**Problem details**
Print the records exactly as they are written.

**Available records**
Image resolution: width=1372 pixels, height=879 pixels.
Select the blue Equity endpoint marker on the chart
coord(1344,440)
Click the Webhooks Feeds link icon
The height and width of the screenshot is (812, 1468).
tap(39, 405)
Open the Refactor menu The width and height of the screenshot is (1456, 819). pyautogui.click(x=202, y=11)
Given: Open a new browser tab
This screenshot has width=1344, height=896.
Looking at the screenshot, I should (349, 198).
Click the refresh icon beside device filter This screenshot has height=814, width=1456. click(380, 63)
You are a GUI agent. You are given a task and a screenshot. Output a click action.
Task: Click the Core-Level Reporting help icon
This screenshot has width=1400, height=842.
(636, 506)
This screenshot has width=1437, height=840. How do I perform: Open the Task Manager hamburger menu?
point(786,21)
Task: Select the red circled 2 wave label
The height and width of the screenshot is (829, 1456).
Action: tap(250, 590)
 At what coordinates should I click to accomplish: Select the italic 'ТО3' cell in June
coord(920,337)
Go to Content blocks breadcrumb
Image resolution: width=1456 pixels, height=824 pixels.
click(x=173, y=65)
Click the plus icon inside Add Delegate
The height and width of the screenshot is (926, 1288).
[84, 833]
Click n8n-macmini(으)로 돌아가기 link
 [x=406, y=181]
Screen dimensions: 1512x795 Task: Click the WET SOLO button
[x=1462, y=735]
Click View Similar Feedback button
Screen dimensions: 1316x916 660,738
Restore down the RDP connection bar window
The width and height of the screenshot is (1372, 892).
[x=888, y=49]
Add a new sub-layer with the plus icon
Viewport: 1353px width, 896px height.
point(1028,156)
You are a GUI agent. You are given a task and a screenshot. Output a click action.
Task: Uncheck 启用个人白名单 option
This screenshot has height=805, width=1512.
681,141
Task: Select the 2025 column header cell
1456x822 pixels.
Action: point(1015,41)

**Written solution**
Image resolution: width=1372 pixels, height=879 pixels.
Select the blue Equity endpoint marker on the chart
coord(1344,440)
Click the Webhooks Feeds link icon
The height and width of the screenshot is (812, 1468).
tap(39, 405)
Open the Refactor menu The width and height of the screenshot is (1456, 819). pyautogui.click(x=202, y=11)
Given: Open a new browser tab
This screenshot has width=1344, height=896.
Looking at the screenshot, I should (349, 198).
Click the refresh icon beside device filter This screenshot has height=814, width=1456. click(380, 63)
You are a GUI agent. You are given a task and a screenshot. Output a click action.
Task: Click the Core-Level Reporting help icon
This screenshot has width=1400, height=842.
(636, 506)
This screenshot has width=1437, height=840. How do I perform: Open the Task Manager hamburger menu?
point(786,21)
Task: Select the red circled 2 wave label
The height and width of the screenshot is (829, 1456).
Action: tap(250, 590)
 At what coordinates should I click to accomplish: Select the italic 'ТО3' cell in June
coord(920,337)
Go to Content blocks breadcrumb
Image resolution: width=1456 pixels, height=824 pixels.
click(x=173, y=65)
Click the plus icon inside Add Delegate
The height and width of the screenshot is (926, 1288).
[84, 833]
Click n8n-macmini(으)로 돌아가기 link
 [x=406, y=181]
Screen dimensions: 1512x795 Task: Click the WET SOLO button
[x=1462, y=735]
Click View Similar Feedback button
Screen dimensions: 1316x916 660,738
Restore down the RDP connection bar window
The width and height of the screenshot is (1372, 892).
[x=888, y=49]
Add a new sub-layer with the plus icon
Viewport: 1353px width, 896px height.
point(1028,156)
You are a GUI agent. You are given a task and a screenshot. Output a click action.
Task: Uncheck 启用个人白名单 option
This screenshot has height=805, width=1512.
681,141
Task: Select the 2025 column header cell
1456x822 pixels.
Action: point(1015,41)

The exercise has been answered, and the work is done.